Hace cinco años yo era así, menos miserable, menos egoísta, más joven, albergaba algunas ilusiones, esperaba que ocurriera algo especial, más paciente, menos intolerante, tan independiente  como hoy, observador, no creyente, confiado, esperanzado en que seríamos capaces de cambiar algo, rupturistas con el pasado que no es nuestro, genuinos, casi libres, inventores, creadores, gestores del futuro que poco a poco se iba depositando en nuestras manos, diferentes, capaces de desprendernos de viejas canciones que cantan los muertos de otras batallas, pero no ha sido posible, estamos aún más perdidos que entonces y no somos alternativa de nada nuevo, original o exento de manipulación, somos una reedición de viejos estereotipos con un barniz más moderno, acorde con los tiempos.
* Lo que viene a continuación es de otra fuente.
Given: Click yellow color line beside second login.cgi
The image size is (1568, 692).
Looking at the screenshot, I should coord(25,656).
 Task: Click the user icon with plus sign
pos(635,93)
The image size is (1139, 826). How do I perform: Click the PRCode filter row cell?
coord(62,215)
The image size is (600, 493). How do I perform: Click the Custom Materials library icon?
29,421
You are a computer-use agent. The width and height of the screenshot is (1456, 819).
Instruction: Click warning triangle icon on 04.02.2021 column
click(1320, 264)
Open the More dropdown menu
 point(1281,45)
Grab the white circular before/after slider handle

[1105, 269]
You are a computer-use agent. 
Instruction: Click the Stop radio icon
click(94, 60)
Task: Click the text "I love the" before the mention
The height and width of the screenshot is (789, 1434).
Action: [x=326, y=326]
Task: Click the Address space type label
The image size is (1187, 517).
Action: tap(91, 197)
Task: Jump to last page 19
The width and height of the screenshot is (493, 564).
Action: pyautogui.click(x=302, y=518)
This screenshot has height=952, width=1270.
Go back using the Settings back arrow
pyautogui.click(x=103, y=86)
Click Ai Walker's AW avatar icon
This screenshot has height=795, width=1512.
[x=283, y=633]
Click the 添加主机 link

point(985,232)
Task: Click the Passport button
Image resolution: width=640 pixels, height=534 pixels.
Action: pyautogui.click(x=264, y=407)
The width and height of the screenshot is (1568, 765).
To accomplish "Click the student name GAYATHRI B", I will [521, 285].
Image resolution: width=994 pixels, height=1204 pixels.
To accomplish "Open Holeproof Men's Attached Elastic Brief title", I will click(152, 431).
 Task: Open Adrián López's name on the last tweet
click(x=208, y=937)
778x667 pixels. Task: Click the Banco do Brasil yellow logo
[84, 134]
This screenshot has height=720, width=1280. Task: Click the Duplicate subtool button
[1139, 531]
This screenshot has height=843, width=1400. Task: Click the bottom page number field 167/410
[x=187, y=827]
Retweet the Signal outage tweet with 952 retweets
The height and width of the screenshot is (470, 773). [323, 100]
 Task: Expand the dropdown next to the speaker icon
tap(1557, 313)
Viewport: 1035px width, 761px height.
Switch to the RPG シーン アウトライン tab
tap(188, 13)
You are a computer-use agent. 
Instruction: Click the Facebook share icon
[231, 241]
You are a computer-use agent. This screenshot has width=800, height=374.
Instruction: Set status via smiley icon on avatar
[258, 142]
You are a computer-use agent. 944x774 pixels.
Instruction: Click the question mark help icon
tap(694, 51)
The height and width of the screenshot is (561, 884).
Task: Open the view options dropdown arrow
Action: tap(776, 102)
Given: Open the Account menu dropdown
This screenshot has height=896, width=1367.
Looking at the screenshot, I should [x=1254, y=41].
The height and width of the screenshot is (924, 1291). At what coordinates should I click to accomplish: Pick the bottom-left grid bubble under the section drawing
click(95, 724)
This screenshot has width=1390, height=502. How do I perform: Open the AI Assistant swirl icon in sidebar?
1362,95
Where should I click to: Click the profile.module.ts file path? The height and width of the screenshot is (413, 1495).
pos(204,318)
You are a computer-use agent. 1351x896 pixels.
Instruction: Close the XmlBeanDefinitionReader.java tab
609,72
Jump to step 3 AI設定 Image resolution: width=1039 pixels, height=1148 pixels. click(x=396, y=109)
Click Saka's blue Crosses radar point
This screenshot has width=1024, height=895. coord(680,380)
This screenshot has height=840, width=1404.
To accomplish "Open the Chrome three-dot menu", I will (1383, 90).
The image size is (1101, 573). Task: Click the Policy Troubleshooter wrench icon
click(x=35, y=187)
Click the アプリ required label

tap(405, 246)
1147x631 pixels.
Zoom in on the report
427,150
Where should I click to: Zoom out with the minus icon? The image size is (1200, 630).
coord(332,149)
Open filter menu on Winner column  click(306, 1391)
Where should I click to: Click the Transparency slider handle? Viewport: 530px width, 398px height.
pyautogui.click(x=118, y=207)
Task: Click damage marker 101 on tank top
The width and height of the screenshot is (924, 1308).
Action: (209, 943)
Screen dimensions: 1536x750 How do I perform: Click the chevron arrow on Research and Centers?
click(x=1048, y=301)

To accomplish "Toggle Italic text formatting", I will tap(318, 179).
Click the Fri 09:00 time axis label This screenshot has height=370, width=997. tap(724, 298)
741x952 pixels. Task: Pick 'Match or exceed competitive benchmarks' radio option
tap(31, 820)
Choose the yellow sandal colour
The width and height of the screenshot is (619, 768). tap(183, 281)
Seguimos sin ser realmente críticos, aquí solo criticamos al de enfrente, a ese que por estar allí, es nuestro virtual enemigo, ser oponente, es ser un condenado rojo o un condenado fascista. No hemos avanzado lo más mínimo, seguimos ocultando datos, seguimos sin ser transparentes y solo es injusto aquello que nos afecta en primera persona, los asuntos de los demás y sin rédito político, bueno, es un asunto menor. En fin, y además nos hemos vulgarizado, y la tecnología de la comunicación sigue siendo un fantasma depositado solo en manos de los más jóvenes. En fin, un asquito.  Tantos discursos, reuniones, principios, declaraciones, sentadas, cartas al director, artículos, para esto?. ¿Hay alguien ahí?, por favor que me saque de dudas necesito un baño purificador, nuevos horizontes, pensar en no tóxico, no manipulación, que alguien me diga que fue de aquello de los ideales, que me hable de alguno, que me cuente sus experiencias, que no me venda una milonga, por favor que sea original. Se me olvidaba, en estos cinco años, he dado un bajón considerable en todos los sentidos, si bien en algunos aspectos he mejorado -a la fuerza ahorcan- en otros realmente estoy hecho un asquito, que le vamos a hacer y por cierto sigo con algunas de las sensaciones que me han acompañado toda la vida, con respecto a la credulidad que me transmiten los líderes de cualquier cosa. ¿Me estaré perdiendo algo?. Nos vemos en unos días. Adolfo.